**TASK DETAILS:** Recast every line of the entries below as a Markdown table with the columns "Row" and "Line," numbering the rows and skipping blank lines. Leave the pictures out.

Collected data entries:
+++

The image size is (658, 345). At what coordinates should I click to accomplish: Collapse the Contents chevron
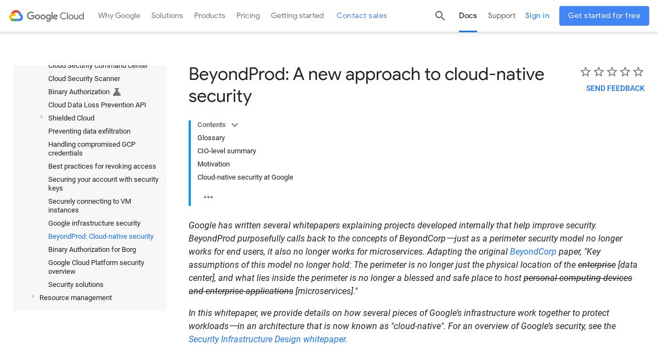[235, 125]
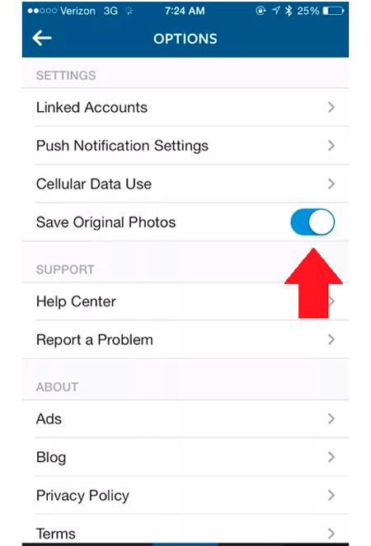Open the Ads row
This screenshot has height=546, width=371.
[x=186, y=418]
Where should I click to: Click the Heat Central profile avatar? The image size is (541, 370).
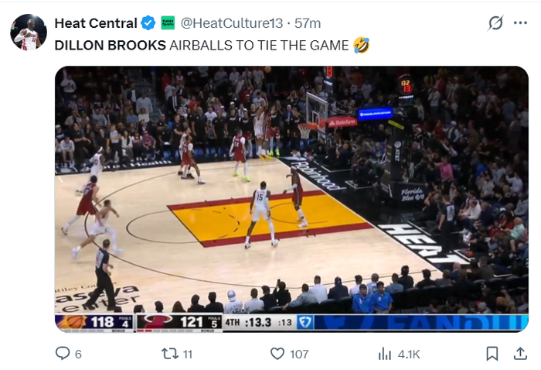tap(29, 31)
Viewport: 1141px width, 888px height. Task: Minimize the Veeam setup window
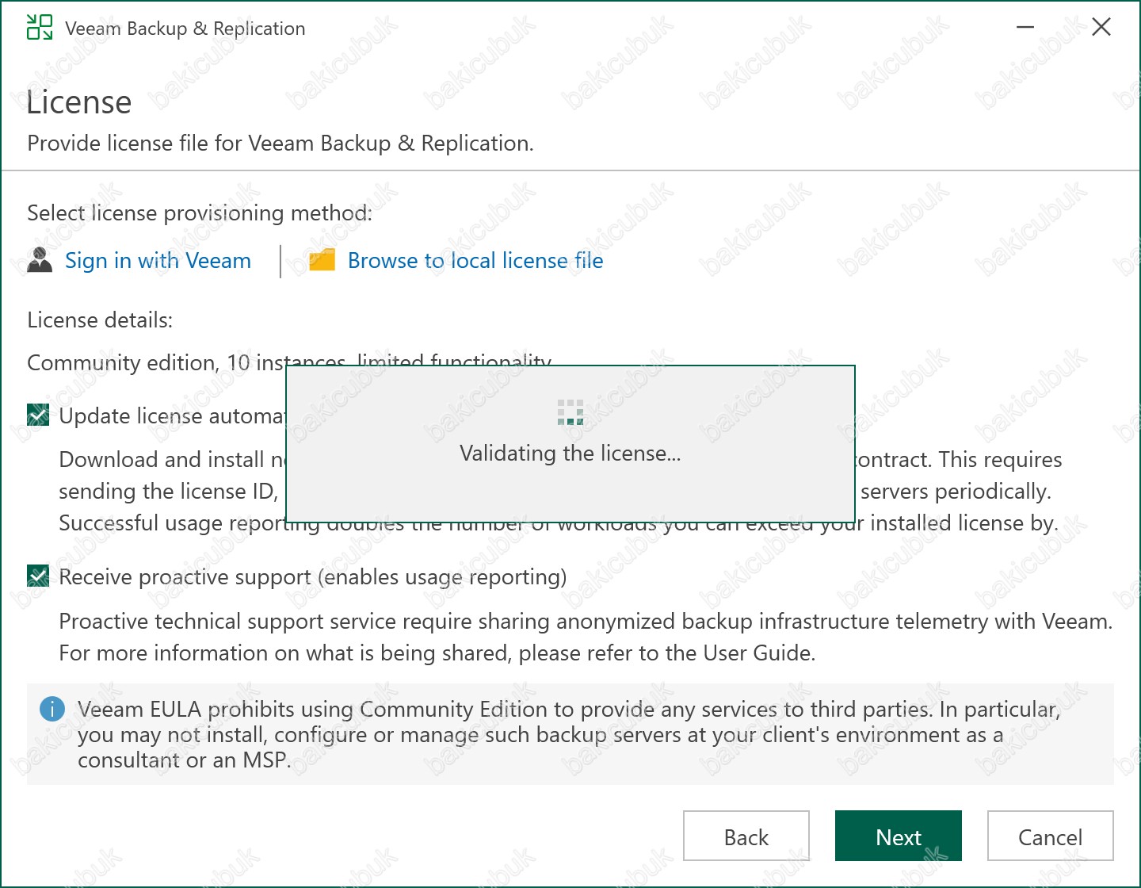[x=1025, y=28]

+++

**OUTPUT FOR THIS TASK:**
| Row | Line |
|---|---|
| 1 | The image size is (658, 345). At what coordinates should I click to accomplish: Collapse the Contents chevron |
| 2 | [235, 125] |
| 3 | Open the Ads row |
| 4 | This screenshot has height=546, width=371. |
| 5 | [x=186, y=418] |
| 6 | Where should I click to: Click the Heat Central profile avatar? The image size is (541, 370). |
| 7 | tap(29, 31) |
| 8 | Viewport: 1141px width, 888px height. Task: Minimize the Veeam setup window |
| 9 | [x=1025, y=28] |